There is no reason why everyone in a family should have the same last name - we are a 3 name family and it has never caused the slightest problem.

spookshowangel · 16/07/2011 16:52

thats very odd logic thierry, it should be given the name of a man that i have known for only 10 months (however lovely he maybe) or should have my maiden name (a name i wouldnt refer to myself again for all the money in the world on the basis that it is my fathers name, horrible man).
but not my name(a random's name) the child's mother, primary carer, the one who will have the child if the relationship doesnt work out.

OP posts:
NearlyHeadlessnickelbabe · 16/07/2011 16:52

seeker - we will be too - DC will have a different surname from us both (amalgamated rather than hyphenated)
but i do think although OP was UR to take her first H's name, she explained it was cos she was too young to know better.
she wasn't UR not to change it back, though, as she said that she didn't want the name she was given at birth.
she has claimed the married surname as her own.
that's allowable under UK law.

but you are right that hyphens would be useful in this case, and that she has to discuss it with her DP. (which she knows now)
:)

spookshowangel · 16/07/2011 16:54

i am not divorced seeker. have no intention of changing my name when i do divorce when ever that maybe be and if you read the thread you will see my dp is totally happy to have the given my name.

OP posts:
spookshowangel · 16/07/2011 16:55

baby

OP posts:
worraliberty · 16/07/2011 16:56

How do you know you'll have the child if the relationship doesn't work out? Confused

spookshowangel · 16/07/2011 17:05

its a given worra, unless he wants to quit his job or put the child in full time nursery during the week i wouldnt be practical and i dont really think he would take a child away from its brother and sisters. i suppose he could try but i think it unlikely he would.

OP posts:
exoticfruits · 16/07/2011 17:09

When he becomes interested in who he is, and his extended family, is he not going to be a bit surprised, or even upset, to have a name of a family that have no connection? My DCs have different surnames-it isn't a problem.
I think that the baby should have your name before you married the first time or his father's name-it is weird to have only the tenuous connection of half sibling's father.

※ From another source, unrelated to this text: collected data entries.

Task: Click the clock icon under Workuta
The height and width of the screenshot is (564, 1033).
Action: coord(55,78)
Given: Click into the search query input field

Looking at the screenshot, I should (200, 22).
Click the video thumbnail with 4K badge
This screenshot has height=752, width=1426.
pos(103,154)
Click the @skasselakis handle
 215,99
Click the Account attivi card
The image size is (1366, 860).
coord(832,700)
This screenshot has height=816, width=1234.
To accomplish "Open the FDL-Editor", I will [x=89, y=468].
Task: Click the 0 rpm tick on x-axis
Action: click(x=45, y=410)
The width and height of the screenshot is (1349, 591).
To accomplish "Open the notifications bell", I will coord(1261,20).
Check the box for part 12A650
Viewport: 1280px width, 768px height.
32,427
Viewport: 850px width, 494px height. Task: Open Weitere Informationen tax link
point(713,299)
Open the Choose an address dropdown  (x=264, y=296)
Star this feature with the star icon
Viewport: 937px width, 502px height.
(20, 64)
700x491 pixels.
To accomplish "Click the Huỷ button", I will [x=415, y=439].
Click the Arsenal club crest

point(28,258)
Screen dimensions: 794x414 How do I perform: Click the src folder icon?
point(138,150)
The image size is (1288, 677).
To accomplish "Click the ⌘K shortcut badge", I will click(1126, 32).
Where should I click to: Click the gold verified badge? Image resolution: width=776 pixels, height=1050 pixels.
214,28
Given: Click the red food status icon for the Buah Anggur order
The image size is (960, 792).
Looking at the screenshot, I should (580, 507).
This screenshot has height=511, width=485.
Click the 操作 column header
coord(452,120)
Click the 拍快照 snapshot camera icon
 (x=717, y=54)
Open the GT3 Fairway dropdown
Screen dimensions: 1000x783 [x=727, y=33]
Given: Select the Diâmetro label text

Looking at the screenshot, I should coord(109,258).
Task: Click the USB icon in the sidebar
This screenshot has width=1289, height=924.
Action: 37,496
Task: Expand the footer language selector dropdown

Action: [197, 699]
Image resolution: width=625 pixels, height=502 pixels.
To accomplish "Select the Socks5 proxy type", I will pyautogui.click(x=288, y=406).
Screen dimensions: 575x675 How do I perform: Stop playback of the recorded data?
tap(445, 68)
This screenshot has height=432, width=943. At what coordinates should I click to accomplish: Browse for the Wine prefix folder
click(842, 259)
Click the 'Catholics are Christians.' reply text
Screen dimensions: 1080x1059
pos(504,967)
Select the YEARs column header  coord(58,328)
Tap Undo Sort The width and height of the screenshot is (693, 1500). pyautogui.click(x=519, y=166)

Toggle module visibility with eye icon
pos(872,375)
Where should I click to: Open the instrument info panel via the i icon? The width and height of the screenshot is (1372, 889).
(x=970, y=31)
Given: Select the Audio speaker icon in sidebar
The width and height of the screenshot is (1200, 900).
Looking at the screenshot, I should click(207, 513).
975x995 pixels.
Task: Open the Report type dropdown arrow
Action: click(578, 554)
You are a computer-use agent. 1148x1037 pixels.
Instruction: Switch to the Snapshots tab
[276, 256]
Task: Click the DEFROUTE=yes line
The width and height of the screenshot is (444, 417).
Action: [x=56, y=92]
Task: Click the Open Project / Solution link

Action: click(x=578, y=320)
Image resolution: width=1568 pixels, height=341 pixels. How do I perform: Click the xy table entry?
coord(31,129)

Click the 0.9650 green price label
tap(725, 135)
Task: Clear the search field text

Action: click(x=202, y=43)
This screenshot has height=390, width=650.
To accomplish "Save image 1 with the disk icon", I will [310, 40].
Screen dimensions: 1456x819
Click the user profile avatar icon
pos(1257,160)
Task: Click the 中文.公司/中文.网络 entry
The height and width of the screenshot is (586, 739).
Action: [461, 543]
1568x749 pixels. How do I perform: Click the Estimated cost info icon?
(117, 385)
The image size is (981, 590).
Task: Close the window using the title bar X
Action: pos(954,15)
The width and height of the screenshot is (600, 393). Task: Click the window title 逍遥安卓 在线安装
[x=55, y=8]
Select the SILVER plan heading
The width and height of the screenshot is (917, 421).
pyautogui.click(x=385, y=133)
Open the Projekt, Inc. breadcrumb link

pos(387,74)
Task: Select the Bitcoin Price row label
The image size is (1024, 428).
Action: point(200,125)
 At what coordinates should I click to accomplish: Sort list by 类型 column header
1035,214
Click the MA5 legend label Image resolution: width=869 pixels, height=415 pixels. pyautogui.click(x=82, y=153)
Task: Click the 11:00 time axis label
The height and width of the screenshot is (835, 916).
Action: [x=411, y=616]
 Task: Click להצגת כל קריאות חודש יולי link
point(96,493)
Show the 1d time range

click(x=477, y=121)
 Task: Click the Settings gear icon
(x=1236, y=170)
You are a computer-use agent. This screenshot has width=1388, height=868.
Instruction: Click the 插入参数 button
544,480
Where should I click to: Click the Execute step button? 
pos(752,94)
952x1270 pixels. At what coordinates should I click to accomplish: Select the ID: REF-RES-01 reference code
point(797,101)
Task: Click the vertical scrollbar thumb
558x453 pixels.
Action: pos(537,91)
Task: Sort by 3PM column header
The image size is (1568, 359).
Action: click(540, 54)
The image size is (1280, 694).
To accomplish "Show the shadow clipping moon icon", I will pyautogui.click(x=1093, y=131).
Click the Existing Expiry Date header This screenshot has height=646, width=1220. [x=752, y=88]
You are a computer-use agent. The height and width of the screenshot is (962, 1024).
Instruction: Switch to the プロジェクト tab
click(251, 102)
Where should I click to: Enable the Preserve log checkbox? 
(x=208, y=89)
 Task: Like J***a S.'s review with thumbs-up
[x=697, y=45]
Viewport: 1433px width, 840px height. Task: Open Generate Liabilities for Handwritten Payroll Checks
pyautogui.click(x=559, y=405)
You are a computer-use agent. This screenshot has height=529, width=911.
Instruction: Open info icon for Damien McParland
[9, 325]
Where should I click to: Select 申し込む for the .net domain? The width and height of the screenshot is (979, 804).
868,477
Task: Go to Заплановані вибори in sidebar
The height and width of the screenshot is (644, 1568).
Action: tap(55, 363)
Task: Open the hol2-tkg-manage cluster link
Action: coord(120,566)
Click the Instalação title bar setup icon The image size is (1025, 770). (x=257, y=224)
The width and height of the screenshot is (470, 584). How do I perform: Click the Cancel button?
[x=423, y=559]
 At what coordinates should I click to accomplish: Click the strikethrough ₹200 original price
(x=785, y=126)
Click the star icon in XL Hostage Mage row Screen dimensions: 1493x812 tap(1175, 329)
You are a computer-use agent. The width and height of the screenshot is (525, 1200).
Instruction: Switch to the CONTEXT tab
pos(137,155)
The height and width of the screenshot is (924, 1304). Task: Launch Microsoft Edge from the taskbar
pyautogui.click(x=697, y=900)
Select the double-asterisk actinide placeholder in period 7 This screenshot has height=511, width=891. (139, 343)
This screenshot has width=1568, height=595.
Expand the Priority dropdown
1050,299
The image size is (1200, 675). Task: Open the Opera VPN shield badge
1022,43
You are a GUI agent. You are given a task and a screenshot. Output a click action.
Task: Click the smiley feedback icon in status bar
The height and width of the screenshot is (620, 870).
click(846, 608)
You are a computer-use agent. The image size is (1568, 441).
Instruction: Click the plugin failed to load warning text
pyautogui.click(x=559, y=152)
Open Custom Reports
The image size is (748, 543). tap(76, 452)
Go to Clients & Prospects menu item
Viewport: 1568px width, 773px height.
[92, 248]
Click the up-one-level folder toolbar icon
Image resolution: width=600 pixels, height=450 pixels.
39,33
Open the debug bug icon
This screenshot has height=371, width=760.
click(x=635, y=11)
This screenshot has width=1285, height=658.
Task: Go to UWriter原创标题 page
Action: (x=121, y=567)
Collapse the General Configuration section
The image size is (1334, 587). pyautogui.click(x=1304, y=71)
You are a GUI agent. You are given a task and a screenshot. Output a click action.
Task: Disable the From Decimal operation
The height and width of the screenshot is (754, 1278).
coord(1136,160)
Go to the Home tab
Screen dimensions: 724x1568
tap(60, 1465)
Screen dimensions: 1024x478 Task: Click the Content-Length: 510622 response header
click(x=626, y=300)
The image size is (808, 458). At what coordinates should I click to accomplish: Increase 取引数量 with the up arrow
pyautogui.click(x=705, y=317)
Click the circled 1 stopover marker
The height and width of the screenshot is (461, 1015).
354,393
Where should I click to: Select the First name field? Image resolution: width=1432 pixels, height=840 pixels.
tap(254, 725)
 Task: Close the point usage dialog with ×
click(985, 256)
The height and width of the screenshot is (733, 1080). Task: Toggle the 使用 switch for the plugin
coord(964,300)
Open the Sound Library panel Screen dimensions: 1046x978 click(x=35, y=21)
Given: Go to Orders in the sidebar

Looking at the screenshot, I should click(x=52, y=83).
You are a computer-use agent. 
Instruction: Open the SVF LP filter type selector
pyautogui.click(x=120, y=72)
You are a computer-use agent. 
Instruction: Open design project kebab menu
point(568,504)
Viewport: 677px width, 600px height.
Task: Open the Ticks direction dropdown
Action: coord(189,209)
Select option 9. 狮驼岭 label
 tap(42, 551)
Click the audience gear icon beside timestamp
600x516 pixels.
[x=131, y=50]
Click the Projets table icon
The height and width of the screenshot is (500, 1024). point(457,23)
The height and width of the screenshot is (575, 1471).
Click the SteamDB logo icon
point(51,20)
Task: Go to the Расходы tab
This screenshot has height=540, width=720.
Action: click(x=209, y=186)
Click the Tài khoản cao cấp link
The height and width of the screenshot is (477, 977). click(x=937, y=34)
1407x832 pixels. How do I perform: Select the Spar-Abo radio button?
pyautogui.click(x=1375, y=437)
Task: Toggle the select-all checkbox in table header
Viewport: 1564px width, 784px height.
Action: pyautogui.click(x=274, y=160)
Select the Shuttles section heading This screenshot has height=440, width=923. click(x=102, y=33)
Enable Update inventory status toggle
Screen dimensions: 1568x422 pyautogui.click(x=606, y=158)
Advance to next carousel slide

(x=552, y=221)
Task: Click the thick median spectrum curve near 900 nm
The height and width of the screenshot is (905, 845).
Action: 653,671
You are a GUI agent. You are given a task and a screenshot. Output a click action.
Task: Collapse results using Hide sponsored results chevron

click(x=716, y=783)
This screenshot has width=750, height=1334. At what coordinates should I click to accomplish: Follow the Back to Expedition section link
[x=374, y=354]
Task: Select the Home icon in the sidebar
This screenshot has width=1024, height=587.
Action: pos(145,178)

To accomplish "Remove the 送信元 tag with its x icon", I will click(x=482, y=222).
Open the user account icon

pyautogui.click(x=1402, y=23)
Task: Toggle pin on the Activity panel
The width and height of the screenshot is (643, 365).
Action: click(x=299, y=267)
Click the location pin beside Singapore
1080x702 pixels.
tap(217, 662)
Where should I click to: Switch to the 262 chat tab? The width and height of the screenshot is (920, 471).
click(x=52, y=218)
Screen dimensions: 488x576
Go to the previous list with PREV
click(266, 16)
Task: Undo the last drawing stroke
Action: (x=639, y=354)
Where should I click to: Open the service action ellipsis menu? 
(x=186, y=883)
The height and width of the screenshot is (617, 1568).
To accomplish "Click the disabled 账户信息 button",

spookshowangel · 16/07/2011 17:14

i am not suggesting that is would be a problem for children to have different names i had a different surname to my brother it wasnt a problem and i understood why. i am not giving i a "tenuous connection to their half sibling's father" 's name i will be giving it my name because i want my baby to have a grow up with my name its as simple as that.

OP posts:
exoticfruits · 16/07/2011 17:19

The baby might not think so. I am finding out my family history-a fascinating subject, and I would certainly be cross to find that I had a name that had nothing whatever to do with me.
I suppose it might be different if the baby is to be an equal grandchild to your first PIL and cousin etc. and involved with the family with that name.